Parlons à présent un peu de la ville de Siem Reap. Située au Nord du Cambodge, elle est la ville la plus proche des Temples d’Angkor. La principale source de revenus est naturellement liée au tourisme. Les 3 premiers jours de notre périple sud-asiatique ont donc été réservés à la découverte de la ville.

 

On remarque aisément que la ville a été faite pour accueillir touristes en tout genre. Plutôt bien articulée, elle propose de nombreux hôtels et restaurants sympathiques, dont la majorité est concentrée dans un seul et même endroit : « Pub Street« . Cette rue peut être assimilée aux fameuses « Rue de la Soif », en France.

 

Si Siem Reap propose un assortiment de karaokés, bars, et échoppes souvenirs à n’en plus finir, elle offre aussi en bordure de ville un calme reposant et campagnard, rappelant le Cambodge d’il y a quelques années, si on omet les quelques ordures et pollution plastique en plus.

 

Nous n’aurons malheureusement aucune photo à mettre car nous avions pris des clichés avec nos portables… dérobés quelques jours plus tard à Phnom Penh, mais nous y reviendrons plus tard !

 

Toujours est-il que nous avons apprécié cette ville, à la fois dynamique et tranquille, au charme irréfutable de part son architecture encore typique par endroit.

 

Que faire à Siem Reap en dehors des Temples d’Angkor

  • Vous aurez tout le loisir de déguster des jus de fruits frais pressés juste sous vos yeux, à $1… un délice ! Mangue, ananas, fruit du jackier… L’embarras du choix s’offre à vous.
  • Un foot massage ? Ce sont ces petits poissons qui vous mangent la peau morte des pieds… pas très ragoutant.
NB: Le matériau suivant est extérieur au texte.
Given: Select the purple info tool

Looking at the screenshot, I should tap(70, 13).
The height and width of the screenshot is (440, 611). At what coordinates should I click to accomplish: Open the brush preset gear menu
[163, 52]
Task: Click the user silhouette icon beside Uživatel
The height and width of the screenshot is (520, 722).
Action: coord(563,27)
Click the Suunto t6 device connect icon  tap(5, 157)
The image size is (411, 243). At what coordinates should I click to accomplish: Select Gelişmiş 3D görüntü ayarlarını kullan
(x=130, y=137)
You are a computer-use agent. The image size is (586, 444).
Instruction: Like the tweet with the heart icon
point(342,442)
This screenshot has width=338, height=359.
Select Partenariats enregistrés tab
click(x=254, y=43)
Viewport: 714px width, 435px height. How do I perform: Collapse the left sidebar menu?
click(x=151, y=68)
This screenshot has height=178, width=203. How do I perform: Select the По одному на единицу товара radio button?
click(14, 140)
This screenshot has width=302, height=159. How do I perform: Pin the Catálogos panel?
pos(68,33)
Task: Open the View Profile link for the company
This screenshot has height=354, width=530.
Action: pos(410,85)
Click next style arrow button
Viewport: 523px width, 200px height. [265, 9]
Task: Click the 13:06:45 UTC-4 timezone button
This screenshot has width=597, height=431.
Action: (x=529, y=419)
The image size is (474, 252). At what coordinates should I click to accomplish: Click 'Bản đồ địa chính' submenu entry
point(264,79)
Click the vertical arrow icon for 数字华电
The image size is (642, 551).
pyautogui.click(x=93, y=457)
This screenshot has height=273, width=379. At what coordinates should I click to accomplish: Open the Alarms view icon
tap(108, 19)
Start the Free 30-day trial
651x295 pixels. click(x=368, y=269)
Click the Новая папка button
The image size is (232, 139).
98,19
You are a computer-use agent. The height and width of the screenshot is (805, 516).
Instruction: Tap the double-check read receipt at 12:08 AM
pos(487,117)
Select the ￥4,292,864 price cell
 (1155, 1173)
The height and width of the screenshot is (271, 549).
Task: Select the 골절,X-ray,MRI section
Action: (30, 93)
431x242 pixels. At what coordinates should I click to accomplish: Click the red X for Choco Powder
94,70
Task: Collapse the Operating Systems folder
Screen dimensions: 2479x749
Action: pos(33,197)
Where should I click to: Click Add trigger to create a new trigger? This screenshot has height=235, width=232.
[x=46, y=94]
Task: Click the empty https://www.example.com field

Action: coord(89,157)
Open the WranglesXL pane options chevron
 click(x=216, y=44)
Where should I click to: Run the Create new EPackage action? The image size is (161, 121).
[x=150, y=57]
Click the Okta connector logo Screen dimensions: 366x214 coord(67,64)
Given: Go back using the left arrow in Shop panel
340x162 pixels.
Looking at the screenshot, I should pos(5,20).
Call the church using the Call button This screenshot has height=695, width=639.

On ne l’a pas testé, on a la même chose en Chine donc dépaysement moyen, et puis, on ne sait pas à qui d’autres ces petits poissons ont leché les pieds avant les votres. Bof, bof, quoi.
  • Manger de la street food ! Eh oui, on ne s’arrête pas de le rabâcher, mais c’est VRAIMENT bon. C’est de toute façon ce qu’il y a de meilleur à manger en général dans les pays asiatiques de ce que l’on a pu voir. Et puis, c’est tellement peu cher qu’on peut se faire plaisir.
  • On évite les araignées et les serpents, mais on peut se laisser tenter par un peu de sauterelle grillée ou de larves. En se promenant au centre-ville, on a en effet pu admirer ces charmantes bêtes sur un stand. Le propriétaire était accompagné d’amis à lui, qui croquaient nonchalamment ces bestioles à carapaces. A ce qu’ils nous ont dit, c’est sec, croustillant et j’imagine que ça a un petit goût salé, un peu comme des chips BBQ en fait.

 

Ce qu’il faut savoir avant de partir au Cambodge

Première chose : tout se paie en dollars. La monaie locale, le « riel« , est surtout utilisé pour payer les centimes. A titre indicatif, on compte 4 000 riels pour $1.

 

La vie est un peu plus chère au Cambodge que dans le reste dans pays asiatiques ; l’utilisation du dollars doit y être pour quelque chose. Alors qu’en Chine et au Vietnam on mange facilement pour 2€ en street food, ici ça tourne plutôt aux alentours de 4-5€. En soit, c’est tout à fait raisonnable, mais pour les petits budgets ça frappe là où ça fait mal.

 

Paradoxalement à ce niveau de vie légèrement plus important, la majorité des Cambodgiens semblent encore vivre dans une extrême pauvreté… Le salaire mensuel moyen oscille entre 75 et 100$, c’est dire. C’est même certainement l’un des peuples les plus pauvres que l’on ait vus depuis que l’on est partis de France. A côté des Cambodgiens, les Indonésiens et les Vietnamiens ont la belle vie ! Espérons que cela changera avec le temps, parce que voir des palaces 5* voisins de rues où des habitations complètement délabrées servent de logements à des familles entières, c’est pas franchement nous rendre fiers de visiter en tant que touriste.